Exercise brief:
Can you copy out the press release about the legal challenges to nuclear reactor licensing word for word, in full?

Quoted text:
+ + + + + + +
August 11, 2011
MULTIPLE LEGAL CHALLENGES: ALL NUCLEAR REACTOR LICENSING MUST BE DELAYED OR CANCELLED DUE TO EXISTING FEDERAL LAW
25 Groups Say NRC Task Force Recommendations on Fukushima Require Major Changes in Reactor Licensing & Relicensing
WASHINGTON, D.C. — August 11, 2011 — The U.S. Nuclear Regulatory Commission is legally required to slow down reactor licensing and relicensing in order to address major changes urged by the agency’s own experts who have reviewed the Fukushima accident, according to 19 separate legal challenges filed today by a total of 25 public interest groups.
The groups contend that under federal law, the NRC may not issue or renew a single reactor license until it has either strengthened regulations to protect the public from severe accident risks or until it has made a careful and detailed study of the environmental implications of not doing so. The groups are also pursuing a technical finding from high in the NRC that leads to upgraded safety standards.
“What we’ve learned in the wake of Japan’s nuclear disaster — and what NRC experts concluded — is that current regulations are fundamentally inadequate. They simply do not provide the level of safety required by laws including the National Environmental Policy Act and the Atomic Energy Act,” said Phillip Musegaas, Hudson Program Director of Riverkeeper, Inc., which today filed a contention document related to the Indian Point reactor in New York State with the NRC. “The law requires regulators to take this information into account before issuing any licenses for reactors. Our filing today is intended to force them to do so.”
The Nuclear Regulatory Commission’s 90-day review of the lessons learned from the meltdowns and radioactive release at Fukushima produced substantial new information that raised health and safety concerns that now must be considered in formal environmental impact statements, the groups contend. Because of this, existing environmental impact statements for all reactors in the licensing process fail to satisfy the requirements of NEPA, and issuing licenses prior to the completion of supplemental environmental impact statements would be illegal.
+ + + + + + +
Extracted records:
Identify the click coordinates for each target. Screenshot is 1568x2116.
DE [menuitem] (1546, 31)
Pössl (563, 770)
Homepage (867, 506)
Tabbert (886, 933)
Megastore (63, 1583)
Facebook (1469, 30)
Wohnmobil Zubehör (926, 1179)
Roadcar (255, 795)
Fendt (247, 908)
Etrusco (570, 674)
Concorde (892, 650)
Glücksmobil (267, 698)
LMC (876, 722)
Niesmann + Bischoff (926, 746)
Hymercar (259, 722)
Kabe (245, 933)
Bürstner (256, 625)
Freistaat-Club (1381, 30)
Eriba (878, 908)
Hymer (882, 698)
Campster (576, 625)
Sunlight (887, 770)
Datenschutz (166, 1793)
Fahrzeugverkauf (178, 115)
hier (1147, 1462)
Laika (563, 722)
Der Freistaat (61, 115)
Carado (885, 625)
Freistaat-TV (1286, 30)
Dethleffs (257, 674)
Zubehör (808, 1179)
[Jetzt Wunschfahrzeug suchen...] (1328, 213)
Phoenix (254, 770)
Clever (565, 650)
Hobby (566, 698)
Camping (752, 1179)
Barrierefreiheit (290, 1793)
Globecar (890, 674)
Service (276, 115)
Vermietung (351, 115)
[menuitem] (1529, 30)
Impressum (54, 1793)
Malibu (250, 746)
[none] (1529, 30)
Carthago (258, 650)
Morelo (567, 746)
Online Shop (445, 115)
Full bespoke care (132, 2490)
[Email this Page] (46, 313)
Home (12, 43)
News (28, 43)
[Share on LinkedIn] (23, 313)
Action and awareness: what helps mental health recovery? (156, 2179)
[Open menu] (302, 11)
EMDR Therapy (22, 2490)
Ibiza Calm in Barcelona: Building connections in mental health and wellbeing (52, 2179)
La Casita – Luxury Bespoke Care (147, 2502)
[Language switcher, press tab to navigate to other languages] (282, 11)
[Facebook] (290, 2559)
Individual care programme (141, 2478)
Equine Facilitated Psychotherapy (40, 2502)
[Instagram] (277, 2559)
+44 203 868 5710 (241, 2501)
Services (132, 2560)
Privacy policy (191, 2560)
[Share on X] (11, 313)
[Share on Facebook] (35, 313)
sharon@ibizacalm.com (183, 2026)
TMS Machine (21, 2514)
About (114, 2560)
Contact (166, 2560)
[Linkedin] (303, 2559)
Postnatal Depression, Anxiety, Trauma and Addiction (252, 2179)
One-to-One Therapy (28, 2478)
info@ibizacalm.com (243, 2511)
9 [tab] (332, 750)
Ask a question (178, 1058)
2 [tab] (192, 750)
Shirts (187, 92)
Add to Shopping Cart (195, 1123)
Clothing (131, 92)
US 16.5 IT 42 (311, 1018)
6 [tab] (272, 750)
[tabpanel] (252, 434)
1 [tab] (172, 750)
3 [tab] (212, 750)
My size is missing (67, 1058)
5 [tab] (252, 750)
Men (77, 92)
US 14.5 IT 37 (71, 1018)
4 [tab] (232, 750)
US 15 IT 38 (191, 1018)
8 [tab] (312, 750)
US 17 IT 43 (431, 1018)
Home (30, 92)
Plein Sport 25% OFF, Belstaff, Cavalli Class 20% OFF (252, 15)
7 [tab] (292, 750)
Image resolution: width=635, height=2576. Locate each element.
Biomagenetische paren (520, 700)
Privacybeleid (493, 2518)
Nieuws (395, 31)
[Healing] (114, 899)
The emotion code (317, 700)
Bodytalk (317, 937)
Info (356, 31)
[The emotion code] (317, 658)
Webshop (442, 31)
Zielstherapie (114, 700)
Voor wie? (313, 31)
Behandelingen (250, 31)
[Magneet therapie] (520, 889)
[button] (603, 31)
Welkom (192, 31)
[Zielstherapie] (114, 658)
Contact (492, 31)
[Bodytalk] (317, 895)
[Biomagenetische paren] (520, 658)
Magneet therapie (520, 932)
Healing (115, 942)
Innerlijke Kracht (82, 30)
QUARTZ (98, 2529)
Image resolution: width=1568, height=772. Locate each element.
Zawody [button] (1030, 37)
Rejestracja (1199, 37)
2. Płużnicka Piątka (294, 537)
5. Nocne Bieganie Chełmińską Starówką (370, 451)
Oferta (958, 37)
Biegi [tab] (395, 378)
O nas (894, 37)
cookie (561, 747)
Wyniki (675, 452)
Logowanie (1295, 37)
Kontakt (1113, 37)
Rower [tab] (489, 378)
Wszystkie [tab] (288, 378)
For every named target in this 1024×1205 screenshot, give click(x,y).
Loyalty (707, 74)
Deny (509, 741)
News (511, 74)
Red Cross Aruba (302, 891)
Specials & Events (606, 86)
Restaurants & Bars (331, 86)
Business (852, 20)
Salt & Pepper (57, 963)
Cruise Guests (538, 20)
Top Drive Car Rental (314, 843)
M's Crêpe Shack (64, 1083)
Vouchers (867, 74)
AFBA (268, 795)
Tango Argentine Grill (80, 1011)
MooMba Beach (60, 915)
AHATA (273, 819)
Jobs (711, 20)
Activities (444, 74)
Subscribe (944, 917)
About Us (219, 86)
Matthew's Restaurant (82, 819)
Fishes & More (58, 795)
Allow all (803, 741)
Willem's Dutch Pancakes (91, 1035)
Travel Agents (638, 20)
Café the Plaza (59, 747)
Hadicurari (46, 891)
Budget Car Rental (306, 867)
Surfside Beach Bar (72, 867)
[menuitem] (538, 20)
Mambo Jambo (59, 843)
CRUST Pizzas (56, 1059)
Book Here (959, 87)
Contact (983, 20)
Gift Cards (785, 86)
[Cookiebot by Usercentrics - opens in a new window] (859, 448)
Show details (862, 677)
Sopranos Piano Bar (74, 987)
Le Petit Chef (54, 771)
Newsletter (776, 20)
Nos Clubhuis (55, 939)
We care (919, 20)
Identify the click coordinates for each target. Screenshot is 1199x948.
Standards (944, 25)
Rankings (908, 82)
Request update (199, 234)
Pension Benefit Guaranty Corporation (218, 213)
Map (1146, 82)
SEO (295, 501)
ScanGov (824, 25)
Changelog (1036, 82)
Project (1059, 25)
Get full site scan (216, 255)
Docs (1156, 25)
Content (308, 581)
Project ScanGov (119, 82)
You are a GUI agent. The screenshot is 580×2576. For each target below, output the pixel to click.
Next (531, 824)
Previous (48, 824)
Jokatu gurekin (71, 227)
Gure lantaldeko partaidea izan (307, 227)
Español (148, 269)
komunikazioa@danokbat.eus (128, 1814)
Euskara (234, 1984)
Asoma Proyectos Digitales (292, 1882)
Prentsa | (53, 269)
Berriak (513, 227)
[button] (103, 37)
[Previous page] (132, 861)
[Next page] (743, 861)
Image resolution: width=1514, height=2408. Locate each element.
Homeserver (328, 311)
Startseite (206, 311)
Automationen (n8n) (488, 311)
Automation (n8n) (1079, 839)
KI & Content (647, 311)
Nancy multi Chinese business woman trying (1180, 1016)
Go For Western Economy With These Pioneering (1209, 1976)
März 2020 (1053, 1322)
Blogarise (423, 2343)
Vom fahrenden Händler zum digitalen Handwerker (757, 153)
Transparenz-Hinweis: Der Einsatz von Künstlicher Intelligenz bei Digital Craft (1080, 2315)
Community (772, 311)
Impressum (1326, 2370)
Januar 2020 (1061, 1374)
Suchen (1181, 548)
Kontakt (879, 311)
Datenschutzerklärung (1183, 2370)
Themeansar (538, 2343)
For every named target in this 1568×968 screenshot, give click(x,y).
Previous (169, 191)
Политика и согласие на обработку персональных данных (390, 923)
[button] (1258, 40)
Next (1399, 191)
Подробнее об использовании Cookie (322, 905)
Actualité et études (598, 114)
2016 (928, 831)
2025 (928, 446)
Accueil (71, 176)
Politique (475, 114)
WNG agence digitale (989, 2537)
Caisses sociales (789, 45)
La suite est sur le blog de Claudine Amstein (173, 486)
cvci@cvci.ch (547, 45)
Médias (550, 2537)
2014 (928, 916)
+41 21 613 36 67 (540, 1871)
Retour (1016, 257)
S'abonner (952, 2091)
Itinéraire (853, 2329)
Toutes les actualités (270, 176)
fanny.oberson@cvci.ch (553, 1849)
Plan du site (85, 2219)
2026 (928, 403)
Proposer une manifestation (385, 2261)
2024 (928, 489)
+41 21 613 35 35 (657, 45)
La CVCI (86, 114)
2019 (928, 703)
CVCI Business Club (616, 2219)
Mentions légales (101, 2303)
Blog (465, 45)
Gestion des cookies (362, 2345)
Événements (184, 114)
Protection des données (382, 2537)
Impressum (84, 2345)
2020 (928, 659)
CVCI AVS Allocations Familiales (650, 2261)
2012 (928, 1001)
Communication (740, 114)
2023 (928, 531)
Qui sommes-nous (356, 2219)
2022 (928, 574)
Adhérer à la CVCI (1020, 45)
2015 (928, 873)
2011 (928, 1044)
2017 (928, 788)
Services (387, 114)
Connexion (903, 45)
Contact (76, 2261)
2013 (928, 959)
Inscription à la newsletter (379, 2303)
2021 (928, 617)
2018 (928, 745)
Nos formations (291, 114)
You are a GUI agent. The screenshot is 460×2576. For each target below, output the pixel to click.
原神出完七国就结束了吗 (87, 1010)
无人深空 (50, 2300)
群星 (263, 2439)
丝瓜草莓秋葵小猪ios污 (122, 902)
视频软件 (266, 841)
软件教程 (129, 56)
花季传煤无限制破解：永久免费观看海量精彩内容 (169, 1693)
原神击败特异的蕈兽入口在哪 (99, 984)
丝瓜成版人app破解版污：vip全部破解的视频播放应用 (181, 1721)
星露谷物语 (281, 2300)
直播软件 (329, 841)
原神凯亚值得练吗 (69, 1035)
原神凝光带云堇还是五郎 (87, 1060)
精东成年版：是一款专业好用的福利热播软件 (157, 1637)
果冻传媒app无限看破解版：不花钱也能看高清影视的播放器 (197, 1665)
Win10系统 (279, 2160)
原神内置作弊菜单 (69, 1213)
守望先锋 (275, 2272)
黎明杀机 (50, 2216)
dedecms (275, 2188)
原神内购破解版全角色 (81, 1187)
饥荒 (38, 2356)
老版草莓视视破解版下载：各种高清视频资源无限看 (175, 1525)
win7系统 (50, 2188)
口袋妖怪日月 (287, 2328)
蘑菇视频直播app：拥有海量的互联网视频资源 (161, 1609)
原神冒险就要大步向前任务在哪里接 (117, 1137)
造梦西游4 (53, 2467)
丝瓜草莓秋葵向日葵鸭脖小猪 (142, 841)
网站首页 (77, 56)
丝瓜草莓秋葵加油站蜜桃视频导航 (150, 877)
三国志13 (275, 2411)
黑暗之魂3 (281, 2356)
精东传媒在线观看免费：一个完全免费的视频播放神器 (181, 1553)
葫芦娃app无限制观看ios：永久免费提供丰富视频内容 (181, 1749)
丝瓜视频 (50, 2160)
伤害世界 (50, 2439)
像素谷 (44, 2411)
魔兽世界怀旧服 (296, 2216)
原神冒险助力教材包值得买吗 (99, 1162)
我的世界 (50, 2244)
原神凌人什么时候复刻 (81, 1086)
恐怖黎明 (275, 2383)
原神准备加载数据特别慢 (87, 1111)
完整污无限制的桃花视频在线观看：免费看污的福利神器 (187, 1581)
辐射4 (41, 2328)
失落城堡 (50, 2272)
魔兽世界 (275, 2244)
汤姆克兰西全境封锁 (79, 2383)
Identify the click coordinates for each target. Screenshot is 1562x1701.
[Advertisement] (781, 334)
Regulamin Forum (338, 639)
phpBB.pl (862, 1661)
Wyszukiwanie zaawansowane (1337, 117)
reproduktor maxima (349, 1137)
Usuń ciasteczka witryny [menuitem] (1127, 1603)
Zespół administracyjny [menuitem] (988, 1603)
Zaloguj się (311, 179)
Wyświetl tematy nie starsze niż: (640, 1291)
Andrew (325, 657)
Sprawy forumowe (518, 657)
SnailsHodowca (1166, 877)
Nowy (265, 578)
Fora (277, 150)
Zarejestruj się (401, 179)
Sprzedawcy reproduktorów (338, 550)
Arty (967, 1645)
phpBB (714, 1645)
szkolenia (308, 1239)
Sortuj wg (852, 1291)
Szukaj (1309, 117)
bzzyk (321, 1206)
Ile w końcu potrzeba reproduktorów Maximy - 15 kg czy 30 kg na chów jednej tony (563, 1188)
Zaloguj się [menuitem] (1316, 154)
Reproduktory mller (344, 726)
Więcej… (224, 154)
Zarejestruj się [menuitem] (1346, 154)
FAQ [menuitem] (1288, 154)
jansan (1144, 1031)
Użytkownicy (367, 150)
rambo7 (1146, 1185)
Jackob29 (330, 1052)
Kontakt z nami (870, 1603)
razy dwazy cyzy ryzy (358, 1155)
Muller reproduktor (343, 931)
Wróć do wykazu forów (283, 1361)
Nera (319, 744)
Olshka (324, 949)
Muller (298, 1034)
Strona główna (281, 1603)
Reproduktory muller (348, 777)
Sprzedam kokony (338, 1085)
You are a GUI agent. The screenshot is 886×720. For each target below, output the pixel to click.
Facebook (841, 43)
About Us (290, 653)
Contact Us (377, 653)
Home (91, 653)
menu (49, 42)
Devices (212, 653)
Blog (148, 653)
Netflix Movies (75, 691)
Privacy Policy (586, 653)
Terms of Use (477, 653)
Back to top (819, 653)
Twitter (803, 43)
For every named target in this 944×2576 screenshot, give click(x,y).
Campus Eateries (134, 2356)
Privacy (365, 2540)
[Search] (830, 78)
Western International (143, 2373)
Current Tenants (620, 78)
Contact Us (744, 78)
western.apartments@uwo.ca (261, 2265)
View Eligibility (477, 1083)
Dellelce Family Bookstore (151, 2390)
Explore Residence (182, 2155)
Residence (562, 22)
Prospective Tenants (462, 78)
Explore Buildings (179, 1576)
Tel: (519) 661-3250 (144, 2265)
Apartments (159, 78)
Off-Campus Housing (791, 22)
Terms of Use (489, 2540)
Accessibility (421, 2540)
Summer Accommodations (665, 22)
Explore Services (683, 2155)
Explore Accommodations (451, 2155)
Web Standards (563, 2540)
+ + + + + + +
The result:
August 11, 2011
MULTIPLE LEGAL CHALLENGES: ALL NUCLEAR REACTOR LICENSING MUST BE DELAYED OR CANCELLED DUE TO EXISTING FEDERAL LAW
25 Groups Say NRC Task Force Recommendations on Fukushima Require Major Changes in Reactor Licensing & Relicensing
WASHINGTON, D.C. — August 11, 2011 — The U.S. Nuclear Regulatory Commission is legally required to slow down reactor licensing and relicensing in order to address major changes urged by the agency’s own experts who have reviewed the Fukushima accident, according to 19 separate legal challenges filed today by a total of 25 public interest groups.
The groups contend that under federal law, the NRC may not issue or renew a single reactor license until it has either strengthened regulations to protect the public from severe accident risks or until it has made a careful and detailed study of the environmental implications of not doing so. The groups are also pursuing a technical finding from high in the NRC that leads to upgraded safety standards.
“What we’ve learned in the wake of Japan’s nuclear disaster — and what NRC experts concluded — is that current regulations are fundamentally inadequate. They simply do not provide the level of safety required by laws including the National Environmental Policy Act and the Atomic Energy Act,” said Phillip Musegaas, Hudson Program Director of Riverkeeper, Inc., which today filed a contention document related to the Indian Point reactor in New York State with the NRC. “The law requires regulators to take this information into account before issuing any licenses for reactors. Our filing today is intended to force them to do so.”
The Nuclear Regulatory Commission’s 90-day review of the lessons learned from the meltdowns and radioactive release at Fukushima produced substantial new information that raised health and safety concerns that now must be considered in formal environmental impact statements, the groups contend. Because of this, existing environmental impact statements for all reactors in the licensing process fail to satisfy the requirements of NEPA, and issuing licenses prior to the completion of supplemental environmental impact statements would be illegal.